§ What you should do
Set down, word for word, the stretch of lines from the one containing "Select Overview in" to the end of the records below.

§ Stored data entries
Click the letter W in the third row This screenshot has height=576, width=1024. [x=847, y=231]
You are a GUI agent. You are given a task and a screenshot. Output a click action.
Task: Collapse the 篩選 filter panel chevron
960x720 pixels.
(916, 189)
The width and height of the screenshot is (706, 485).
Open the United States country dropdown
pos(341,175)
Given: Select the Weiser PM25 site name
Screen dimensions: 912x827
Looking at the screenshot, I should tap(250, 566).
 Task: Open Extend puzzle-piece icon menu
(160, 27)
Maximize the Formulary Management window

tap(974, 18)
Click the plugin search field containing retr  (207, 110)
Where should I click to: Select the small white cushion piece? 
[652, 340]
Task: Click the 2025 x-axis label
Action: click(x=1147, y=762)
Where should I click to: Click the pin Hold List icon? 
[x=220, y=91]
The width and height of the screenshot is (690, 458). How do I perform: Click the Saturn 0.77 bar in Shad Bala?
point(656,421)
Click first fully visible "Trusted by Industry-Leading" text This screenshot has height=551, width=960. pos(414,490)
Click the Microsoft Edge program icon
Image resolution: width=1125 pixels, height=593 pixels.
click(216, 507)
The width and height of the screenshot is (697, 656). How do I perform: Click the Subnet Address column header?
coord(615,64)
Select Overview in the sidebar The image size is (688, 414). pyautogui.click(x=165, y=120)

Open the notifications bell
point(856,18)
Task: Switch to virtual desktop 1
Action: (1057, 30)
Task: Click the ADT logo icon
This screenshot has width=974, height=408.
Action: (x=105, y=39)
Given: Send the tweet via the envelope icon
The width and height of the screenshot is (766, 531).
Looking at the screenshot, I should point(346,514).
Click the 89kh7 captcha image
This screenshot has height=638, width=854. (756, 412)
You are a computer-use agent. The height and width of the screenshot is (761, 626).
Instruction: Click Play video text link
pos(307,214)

§ Exercise result
Select Overview in the sidebar The image size is (688, 414). pyautogui.click(x=165, y=120)

Open the notifications bell
point(856,18)
Task: Switch to virtual desktop 1
Action: (1057, 30)
Task: Click the ADT logo icon
This screenshot has width=974, height=408.
Action: (x=105, y=39)
Given: Send the tweet via the envelope icon
The width and height of the screenshot is (766, 531).
Looking at the screenshot, I should point(346,514).
Click the 89kh7 captcha image
This screenshot has height=638, width=854. (756, 412)
You are a computer-use agent. The height and width of the screenshot is (761, 626).
Instruction: Click Play video text link
pos(307,214)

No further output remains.